* BEGIN Given text *

This is done by using the spaces’s get method and passing a tuple containing appropriate key field values for that space. If a tuple with matching values for its key fields is currently stored in the space, the value of the status in the result object returned by the get method is equal to OK. If no tuple in the space has matching values for the key fields, the value of the status in the result object is NULL.
Callback Query Method You can create listeners on a space that invoke a user query callback function as filtered initial data and new data are pushed from the space to the listeners. For more information on listeners, see Listening to Changes.
Space Browser Query Method You can also create space browsers on the space that let users retrieve filtered data initially stored in the space and retrieve new data tuple by tuple and on demand. For more information on space browsers, see Using Space Browsers.
Which method you use to retrieve data from a space depends on the application logic of your code:
Consuming or Removing Data from a Space
You can remove tuples from a space by using the space’s take method and passing a tuple containing the appropriate key fields for that space. The take method behaves exactly like an atomic get-and-remove: If a tuple with matching values for its key fields is currently stored in the space:
The status value of the result passed to the take operation is be equal to OK.
Otherwise (if there is no tuple with matching values for its key fields currently stored in the space), there is nothing to take, and the result's status is equal to NULL. Since ActiveSpaces provides immediate consistency, you have a guarantee that if two separate applications issue a take for the same entry at the same time, only one of them will see its take operation succeed; the other one will see its result's status be equal to NULL.
Unlike a simple delete operation that succeeds even if there is nothing to delete, you can use the take operation to effectively “consume” data from a space (for example, using a space browser), and your application can easily distribute workload using ActiveSpaces.
You can also perform a take operation on all or a filtered subset of the tuples contained in a space by using a space browser. For more information on space browsers, see Using Space Browsers.
Indexing
Indexes are data structures that are used internally by ActiveSpaces seeders to speed up the filtering of data when processing queries (the filtering of tuples contained in the space when a browser or a listener is created with a filter string and a time scope of either ALL or SNAPSHOT). With larger data sets, indexes can dramatically speed up filtering of the tuples; however, using indexes requires additional memory for the processes seeding on the space, because each seeder maintains an index for the tuples that is seeds and needs memory to hold the indexing data structure. In addition, “write” requests (puts and takes) also require additional CPU time on the seeders to update the index.
ActiveSpaces lets users and administrators define as many indexes as they want on a space, as required, depending on the types of queries that will be run over the space. Indexes are part of the space's definition and are built on one or more of the fields that are defined for the space. You can build indexes on any of the fields defined for the space. Indexes have a type, which can be either “HASH” or “TREE.” Hash indexes speed up queries where the filter is an exact match ('=' operator) of a value to the field, e.g.: “field = value”. Tree indexes speed up queries where the filter is a range match ('>', '<', '>=', '<=' operators) of a value to the field, e.g. “field > value.”

* END Given text *

**Requests**
A - Answer these questions from the ActiveSpaces excerpt:
(i) What is the status value in the result object when the get method finds no tuple with matching key field values?
(ii) What are the two types an index can have?
(iii) Which "write" requests need extra CPU time on the seeders to update the index?
B - Reproduce the ActiveSpaces excerpt word for word from "You can also perform" to "update the index.".
C - Write the next part of the ActiveSpaces excerpt, picking up after its final sentence.

* BEGIN Dataset content *

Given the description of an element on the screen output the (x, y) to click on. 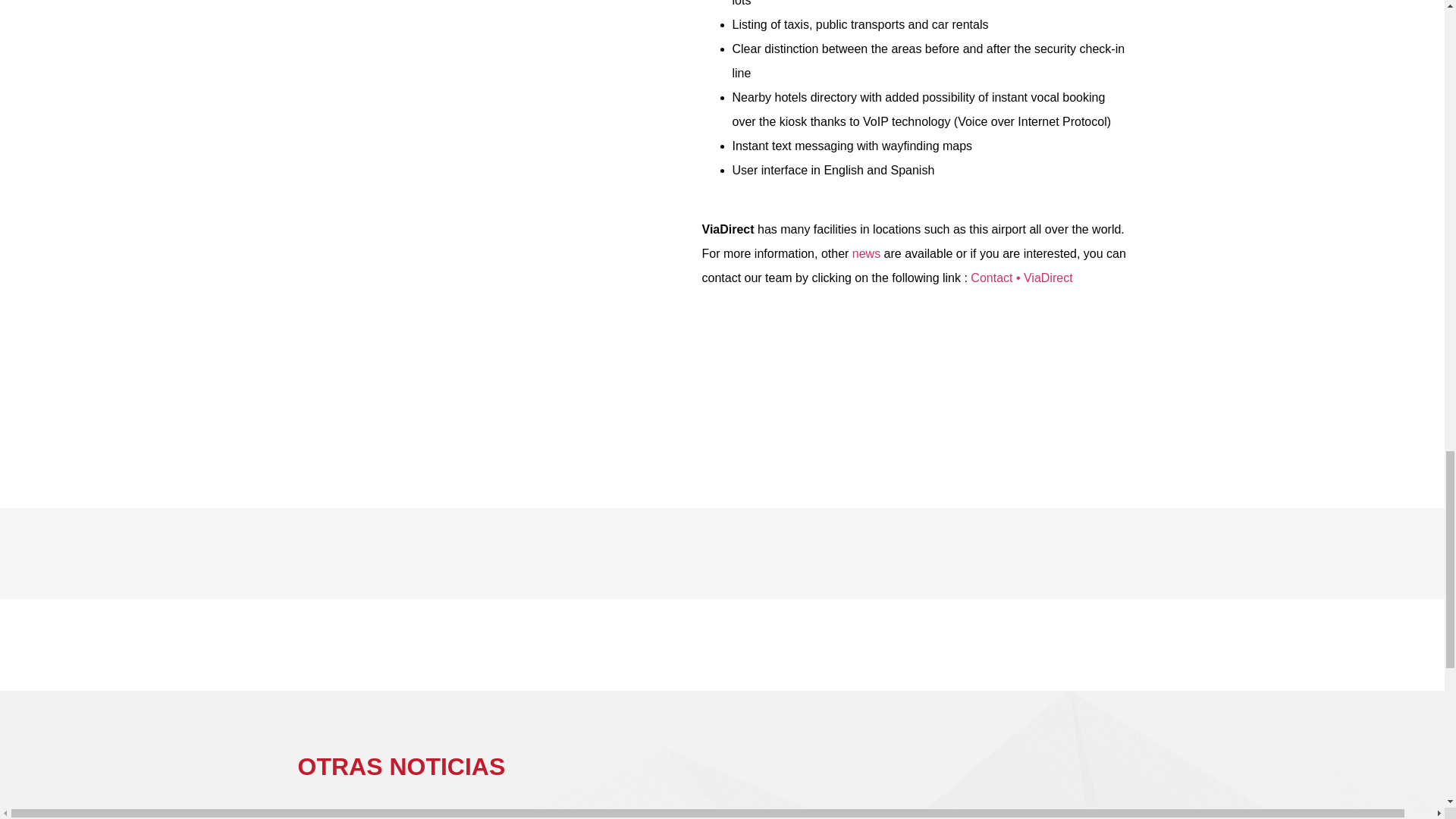
news (865, 253)
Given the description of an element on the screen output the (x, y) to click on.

* END Dataset content *

**Answers by task**
A -
(i) NULL
(ii) HASH and TREE
(iii) Puts and takes

B -
You can also perform a take operation on all or a filtered subset of the tuples contained in a space by using a space browser. For more information on space browsers, see Using Space Browsers.
Indexing
Indexes are data structures that are used internally by ActiveSpaces seeders to speed up the filtering of data when processing queries (the filtering of tuples contained in the space when a browser or a listener is created with a filter string and a time scope of either ALL or SNAPSHOT). With larger data sets, indexes can dramatically speed up filtering of the tuples; however, using indexes requires additional memory for the processes seeding on the space, because each seeder maintains an index for the tuples that is seeds and needs memory to hold the indexing data structure. In addition, “write” requests (puts and takes) also require additional CPU time on the seeders to update the index.

C -
If your query filter uses only one field, then you can speed it up by defining an index just on the field that it uses. If your query filter uses more than one field, then you can speed it up by creating a 'composite index' on the fields used in the filter. In this case the order of the fields when the index is defined matters when the TREE index type is used and the query filter contains both equality and range operators separated by 'AND': for example if the query is “field1 = value1 and field2 = value2 and field3 > value3” then in order to benefit from the index, it should be defined on fields “field1”,”field2,”field3” in that order (and only in that order).
A particular field can be used in more than one index, for example if two query filters such as “field = value” and “field > value” are to be used, then you could define two indexes on the field in question: one of type 'HASH' and the other one of type 'INDEX,' and the ActiveSpaces query optimizer will automatically use the appropriate index depending on the query being issued.
There is always an index automatically created on the key fields of the space, this index is of type HASH by default (but can be changed to a TREE type if needed).
Concurrently Updating Data in a Space
When multiple processes concurrently get and update tuples in a space, two processes might try to update the same tuple at the same time. In that case, it is often necessary to serialize updates. The classic example of this scenario is that of a bank account balance: if a deposit and a debit to the same bank account are being processed at the same time, and if each of these operations follows the pattern “get current account balance, add/remove the amount of the transaction, and set the new account balance,” both transactions might start at the same time and get the same current account balance, apply their individual changes to the account value, but the application that is last to set the new account balance overwrites the other applications’s modification.
There are two ways to solve this problem using ActiveSpaces:
1.
An optimistic approach is best when the likelihood of having a collision is low. In this case, you should make use of the space’s update method, which is an atomic compare and set operation.
This operation takes two parameters, one representing the old data that was retrieved from the space, and another one representing the new version of that data. If the old data is still in the space at the time this operation is invoked, then the operation will succeed. However, if the data in the space was changed in any way, the operation will fail, which indicates that your application should refresh its view of the data and re-apply the change.
2.
A pessimistic approach to the concurrent update problem is best when there is a high likelihood of more than one process trying to update the same tuple at the same time. In this case, application programmers should first attempt to lock the tuple, and only apply their update to it after having obtained the lock. Locking is described in the following section.
Locking Data in a Space
ActiveSpaces allows users to lock records and keys in the space. The granularity of the locking in ActiveSpaces is a key, meaning that any possible key that could be used in the space can be locked, regardless of whether a tuple is actually stored in the space.
The space's lock function takes a tuple representing the key as an input parameter and can optionally return what is stored in the space at that key (if there is anything) just as a get operation allows you to lock tuples in the space. The space’s lock method is an atomic get and lock, and takes the same argument as the get method.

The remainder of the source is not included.